- Task details
Pick out each line in the data below that contains the word "Expand" and copy those lines.

Stored dataset items
* * *
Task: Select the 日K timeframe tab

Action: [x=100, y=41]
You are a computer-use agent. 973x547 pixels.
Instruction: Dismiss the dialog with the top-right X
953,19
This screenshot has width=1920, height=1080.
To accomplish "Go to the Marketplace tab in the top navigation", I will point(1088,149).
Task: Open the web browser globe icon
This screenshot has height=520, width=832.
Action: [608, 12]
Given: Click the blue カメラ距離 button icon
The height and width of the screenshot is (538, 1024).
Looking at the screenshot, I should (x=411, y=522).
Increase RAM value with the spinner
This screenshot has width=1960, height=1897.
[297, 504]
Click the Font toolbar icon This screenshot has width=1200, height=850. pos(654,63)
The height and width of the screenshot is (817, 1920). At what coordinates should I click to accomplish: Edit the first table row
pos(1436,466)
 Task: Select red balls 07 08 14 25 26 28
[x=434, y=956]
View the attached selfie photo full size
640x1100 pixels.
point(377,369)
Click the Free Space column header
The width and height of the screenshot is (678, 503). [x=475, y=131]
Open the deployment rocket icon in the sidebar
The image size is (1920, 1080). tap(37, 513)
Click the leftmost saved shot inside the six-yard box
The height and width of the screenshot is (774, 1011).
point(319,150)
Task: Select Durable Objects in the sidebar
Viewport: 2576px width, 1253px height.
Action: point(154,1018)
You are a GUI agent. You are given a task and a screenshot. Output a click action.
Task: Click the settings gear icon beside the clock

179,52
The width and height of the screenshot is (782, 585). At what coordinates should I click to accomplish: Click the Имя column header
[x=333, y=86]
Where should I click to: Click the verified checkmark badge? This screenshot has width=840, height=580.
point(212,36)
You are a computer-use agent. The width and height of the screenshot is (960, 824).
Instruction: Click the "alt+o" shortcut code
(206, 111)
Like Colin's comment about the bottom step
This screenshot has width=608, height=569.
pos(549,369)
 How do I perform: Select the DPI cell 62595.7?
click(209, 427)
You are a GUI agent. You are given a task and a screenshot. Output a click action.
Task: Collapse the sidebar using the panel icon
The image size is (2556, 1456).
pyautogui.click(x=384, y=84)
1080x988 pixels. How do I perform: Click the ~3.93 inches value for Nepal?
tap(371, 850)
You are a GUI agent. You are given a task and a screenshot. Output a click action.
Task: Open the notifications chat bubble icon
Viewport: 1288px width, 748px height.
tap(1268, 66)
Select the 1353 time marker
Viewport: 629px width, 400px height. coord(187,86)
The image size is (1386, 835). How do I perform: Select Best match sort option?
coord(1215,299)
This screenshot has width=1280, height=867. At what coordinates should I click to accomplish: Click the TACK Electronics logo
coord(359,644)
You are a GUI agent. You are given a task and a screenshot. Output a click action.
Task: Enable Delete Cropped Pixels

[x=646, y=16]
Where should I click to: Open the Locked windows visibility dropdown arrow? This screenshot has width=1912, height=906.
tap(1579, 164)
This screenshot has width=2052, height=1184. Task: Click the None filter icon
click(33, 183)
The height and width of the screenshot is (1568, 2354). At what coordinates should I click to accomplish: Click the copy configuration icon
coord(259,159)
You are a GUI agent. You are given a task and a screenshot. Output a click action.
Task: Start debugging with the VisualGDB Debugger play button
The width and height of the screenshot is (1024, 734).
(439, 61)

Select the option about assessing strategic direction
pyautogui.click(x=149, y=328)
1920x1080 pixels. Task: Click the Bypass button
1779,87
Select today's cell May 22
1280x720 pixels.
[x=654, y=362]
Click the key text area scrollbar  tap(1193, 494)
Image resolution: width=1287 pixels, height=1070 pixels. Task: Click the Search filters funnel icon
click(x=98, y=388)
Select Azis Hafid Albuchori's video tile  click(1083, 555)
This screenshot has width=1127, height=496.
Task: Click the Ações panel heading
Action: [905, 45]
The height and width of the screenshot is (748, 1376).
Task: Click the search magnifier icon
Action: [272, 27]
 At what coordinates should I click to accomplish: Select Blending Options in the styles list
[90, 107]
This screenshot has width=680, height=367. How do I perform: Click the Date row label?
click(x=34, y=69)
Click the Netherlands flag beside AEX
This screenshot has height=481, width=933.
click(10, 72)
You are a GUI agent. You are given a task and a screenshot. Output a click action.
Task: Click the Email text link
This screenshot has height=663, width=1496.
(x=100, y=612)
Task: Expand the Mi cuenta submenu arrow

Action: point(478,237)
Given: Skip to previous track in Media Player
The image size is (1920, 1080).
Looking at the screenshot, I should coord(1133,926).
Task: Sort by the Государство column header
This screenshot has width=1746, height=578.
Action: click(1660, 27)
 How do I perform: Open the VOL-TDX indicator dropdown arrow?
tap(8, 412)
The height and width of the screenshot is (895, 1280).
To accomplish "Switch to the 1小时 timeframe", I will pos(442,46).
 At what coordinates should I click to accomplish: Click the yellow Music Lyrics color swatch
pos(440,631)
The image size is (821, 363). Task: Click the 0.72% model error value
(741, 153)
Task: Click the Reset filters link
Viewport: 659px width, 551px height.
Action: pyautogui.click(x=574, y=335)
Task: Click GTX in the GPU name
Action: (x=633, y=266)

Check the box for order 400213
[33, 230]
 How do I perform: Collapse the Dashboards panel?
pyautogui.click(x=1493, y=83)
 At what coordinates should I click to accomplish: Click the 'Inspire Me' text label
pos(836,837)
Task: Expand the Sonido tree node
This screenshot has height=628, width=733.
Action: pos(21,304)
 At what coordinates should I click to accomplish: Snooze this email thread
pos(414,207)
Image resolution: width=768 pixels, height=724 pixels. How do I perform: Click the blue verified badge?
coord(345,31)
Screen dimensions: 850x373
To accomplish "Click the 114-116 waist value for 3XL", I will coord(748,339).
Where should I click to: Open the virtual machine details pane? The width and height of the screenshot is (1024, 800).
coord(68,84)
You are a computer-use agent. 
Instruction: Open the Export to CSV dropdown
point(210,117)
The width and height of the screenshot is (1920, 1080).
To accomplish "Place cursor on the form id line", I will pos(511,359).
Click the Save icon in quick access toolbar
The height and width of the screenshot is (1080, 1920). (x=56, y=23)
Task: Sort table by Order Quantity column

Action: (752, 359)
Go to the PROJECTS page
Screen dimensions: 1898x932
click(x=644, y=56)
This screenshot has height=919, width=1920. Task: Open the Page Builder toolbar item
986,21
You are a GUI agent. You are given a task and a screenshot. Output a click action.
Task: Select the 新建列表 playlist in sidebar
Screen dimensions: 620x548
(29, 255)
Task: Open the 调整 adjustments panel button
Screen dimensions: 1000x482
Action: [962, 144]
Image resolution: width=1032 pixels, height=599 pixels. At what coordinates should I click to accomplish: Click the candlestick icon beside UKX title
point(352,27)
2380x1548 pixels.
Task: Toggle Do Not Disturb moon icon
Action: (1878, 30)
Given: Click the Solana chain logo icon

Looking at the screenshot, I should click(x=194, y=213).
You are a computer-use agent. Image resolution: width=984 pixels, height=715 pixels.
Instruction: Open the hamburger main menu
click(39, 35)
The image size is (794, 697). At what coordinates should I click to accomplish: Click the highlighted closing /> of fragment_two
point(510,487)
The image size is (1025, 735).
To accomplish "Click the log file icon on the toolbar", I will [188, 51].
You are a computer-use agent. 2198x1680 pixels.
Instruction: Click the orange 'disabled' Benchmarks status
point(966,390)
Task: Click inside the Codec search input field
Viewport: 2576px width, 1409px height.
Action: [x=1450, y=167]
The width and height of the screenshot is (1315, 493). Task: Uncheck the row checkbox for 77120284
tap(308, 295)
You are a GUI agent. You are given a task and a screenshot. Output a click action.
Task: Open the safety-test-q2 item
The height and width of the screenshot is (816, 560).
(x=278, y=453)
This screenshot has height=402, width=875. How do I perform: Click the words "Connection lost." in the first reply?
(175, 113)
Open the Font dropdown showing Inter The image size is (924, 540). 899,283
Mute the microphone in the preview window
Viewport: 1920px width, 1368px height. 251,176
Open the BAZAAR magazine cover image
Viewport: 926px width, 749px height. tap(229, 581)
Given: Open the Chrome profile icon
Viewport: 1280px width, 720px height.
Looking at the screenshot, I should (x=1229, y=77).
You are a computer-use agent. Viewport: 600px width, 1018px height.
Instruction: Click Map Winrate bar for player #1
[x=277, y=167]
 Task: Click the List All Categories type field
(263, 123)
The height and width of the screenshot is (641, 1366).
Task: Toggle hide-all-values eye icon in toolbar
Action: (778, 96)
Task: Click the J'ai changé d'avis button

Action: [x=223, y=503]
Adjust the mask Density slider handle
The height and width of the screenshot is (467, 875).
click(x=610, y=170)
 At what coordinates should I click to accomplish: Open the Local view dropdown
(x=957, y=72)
* * *
- Result
Task: Expand the Mi cuenta submenu arrow
Task: Expand the Sonido tree node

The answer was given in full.